**WRITTEN INSTRUCTION:**
Count the lines below that contain the string "screenshot" and reply with the number alone.

(Click-target data)
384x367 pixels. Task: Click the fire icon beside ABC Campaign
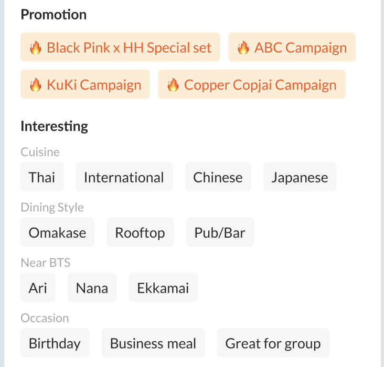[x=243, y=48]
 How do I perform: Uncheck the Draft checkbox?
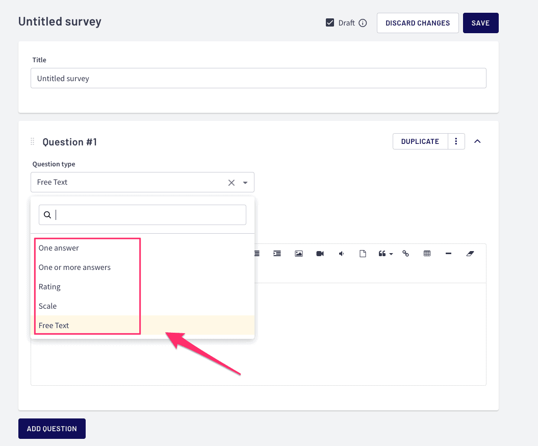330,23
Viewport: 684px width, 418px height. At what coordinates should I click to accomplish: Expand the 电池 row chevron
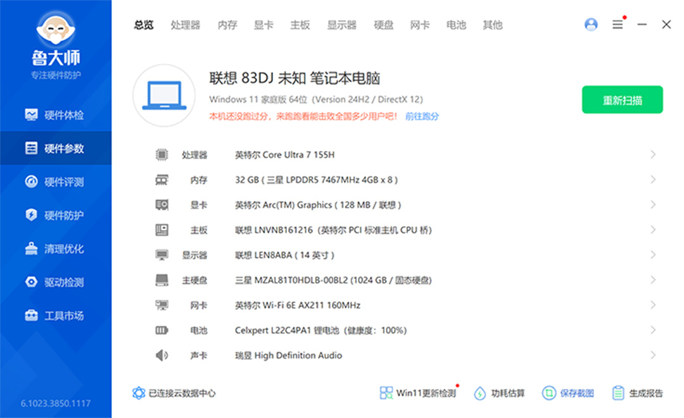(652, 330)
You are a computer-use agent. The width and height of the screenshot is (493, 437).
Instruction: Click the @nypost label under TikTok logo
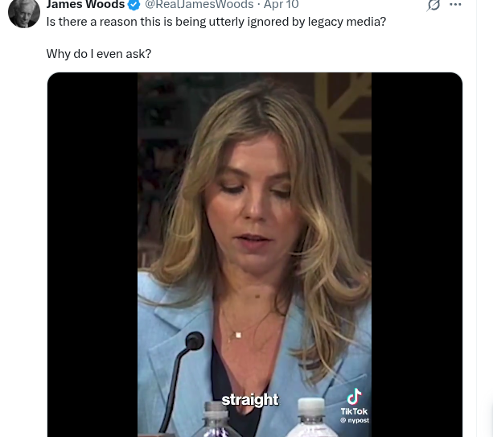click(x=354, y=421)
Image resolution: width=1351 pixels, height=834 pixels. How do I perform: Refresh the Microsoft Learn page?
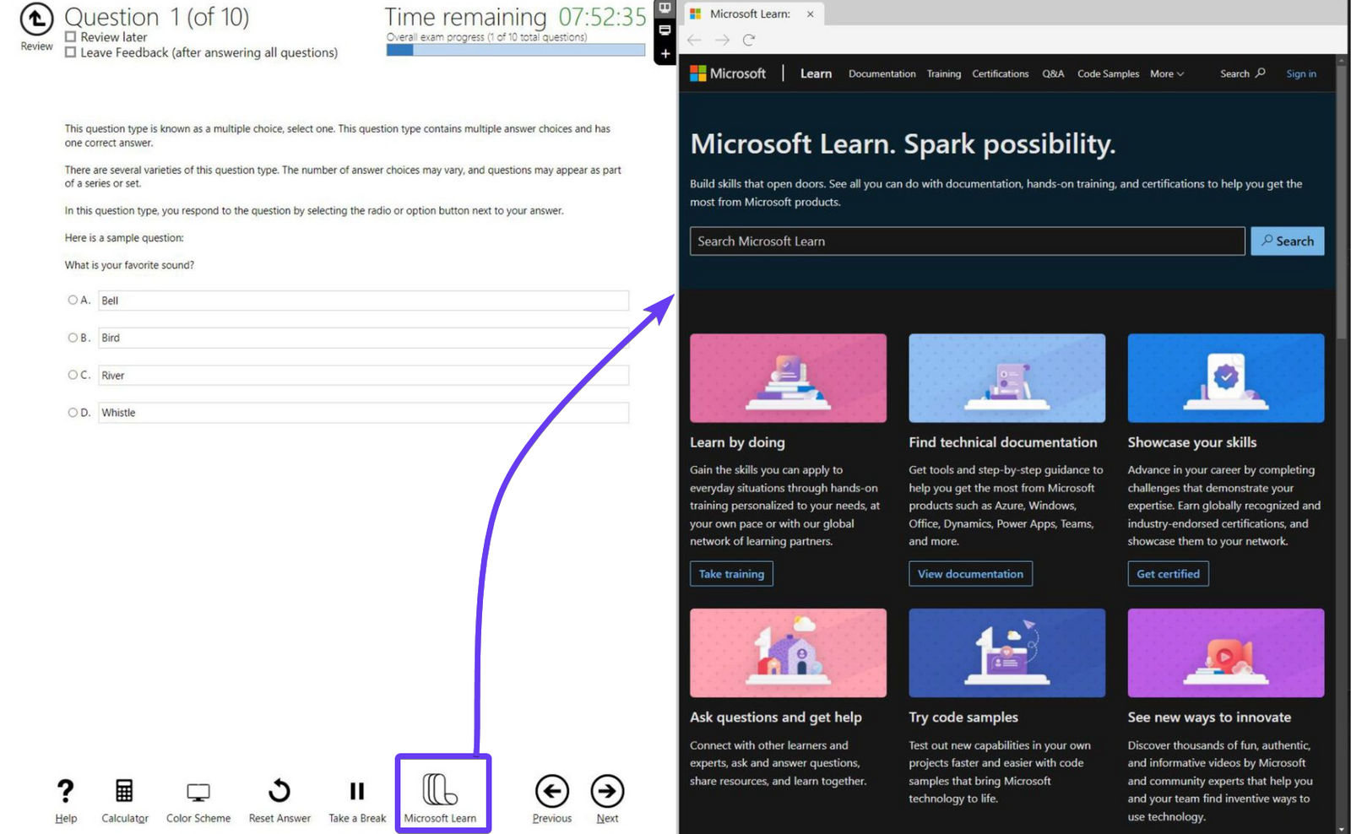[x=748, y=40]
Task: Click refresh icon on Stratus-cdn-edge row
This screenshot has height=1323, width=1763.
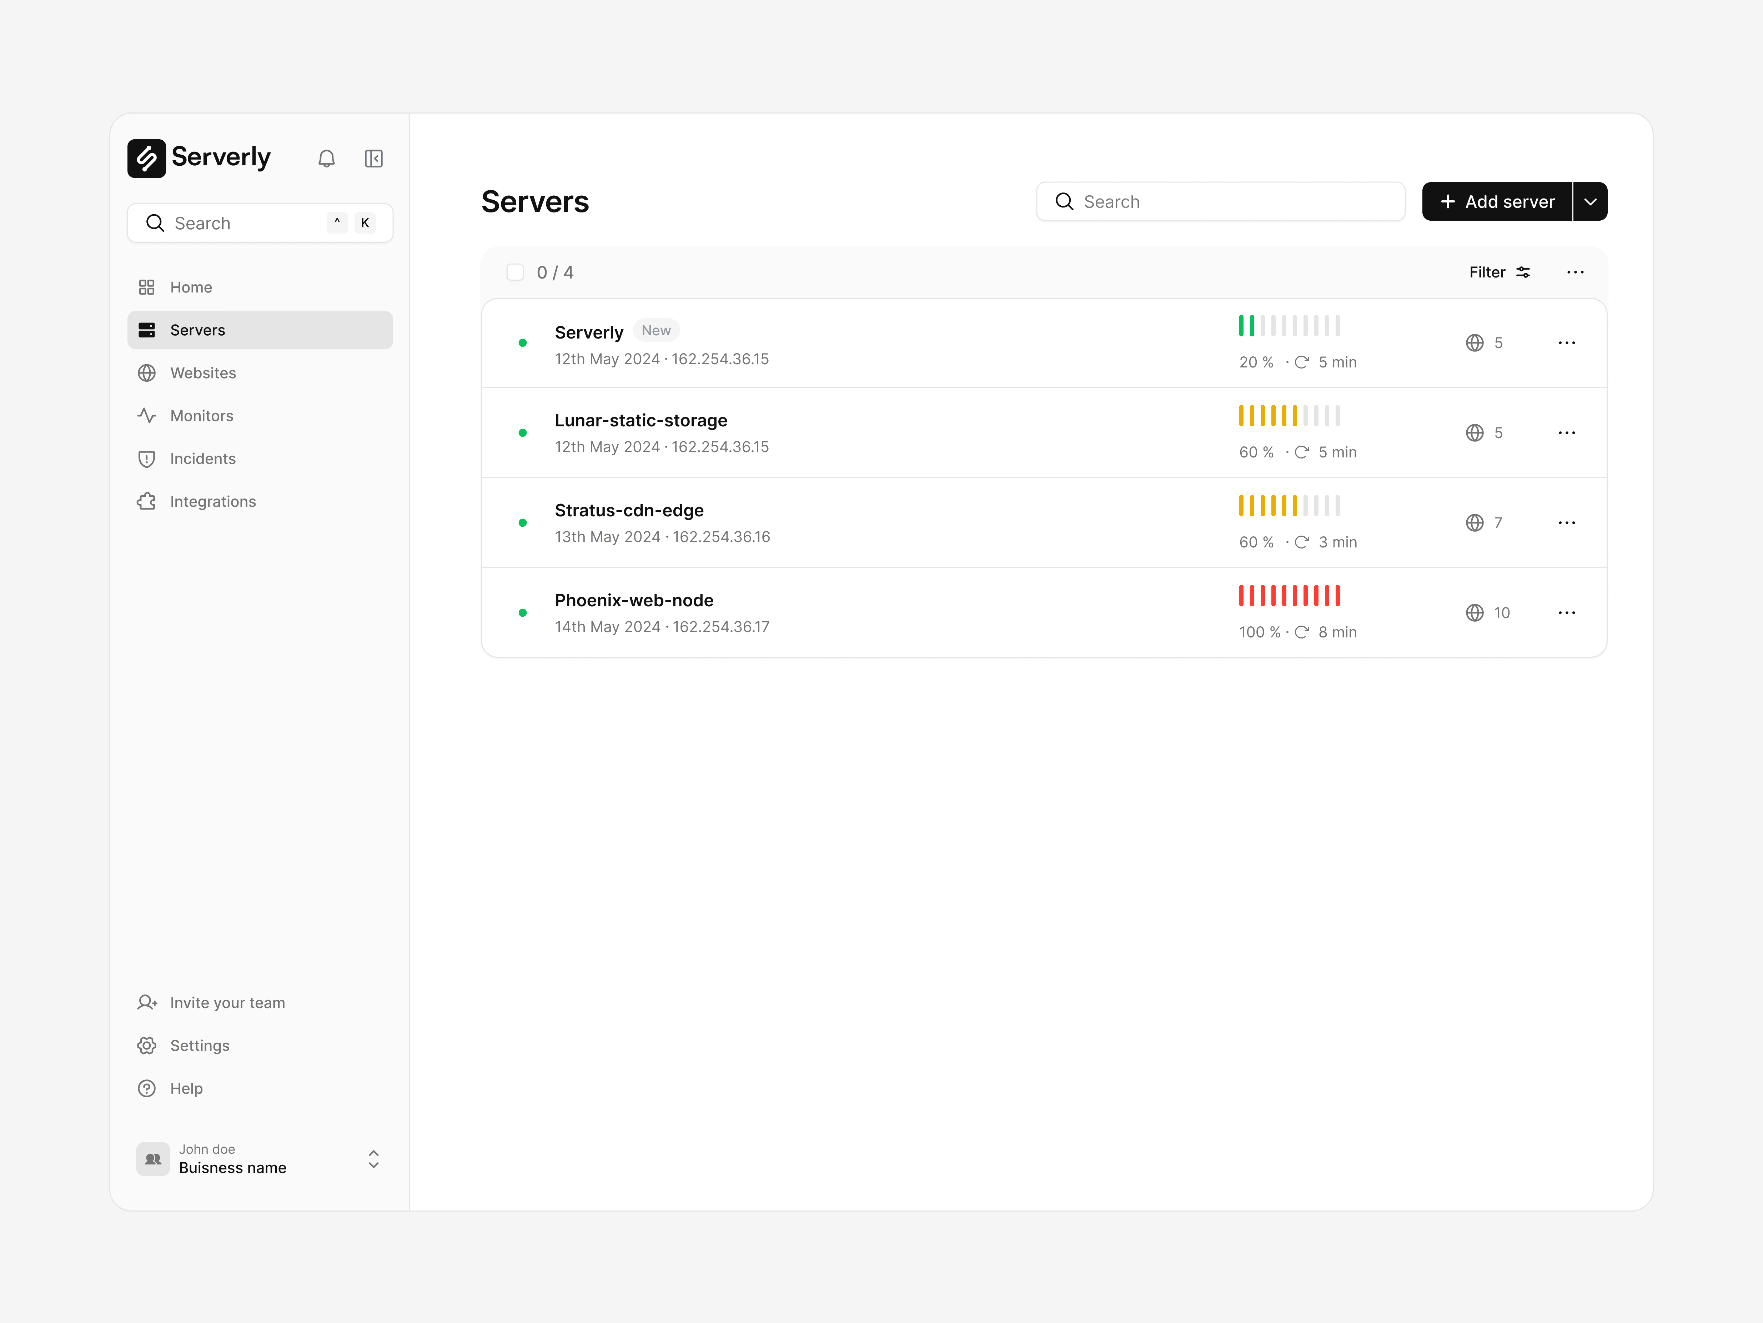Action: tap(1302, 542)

---

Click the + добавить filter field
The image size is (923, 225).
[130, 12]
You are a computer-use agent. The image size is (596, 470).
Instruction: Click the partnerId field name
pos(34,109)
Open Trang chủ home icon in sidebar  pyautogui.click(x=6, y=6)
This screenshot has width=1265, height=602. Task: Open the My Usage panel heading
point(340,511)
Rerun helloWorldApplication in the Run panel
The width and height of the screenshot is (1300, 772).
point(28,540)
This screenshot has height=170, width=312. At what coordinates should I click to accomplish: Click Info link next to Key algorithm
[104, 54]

**TASK RESPONSE:**
5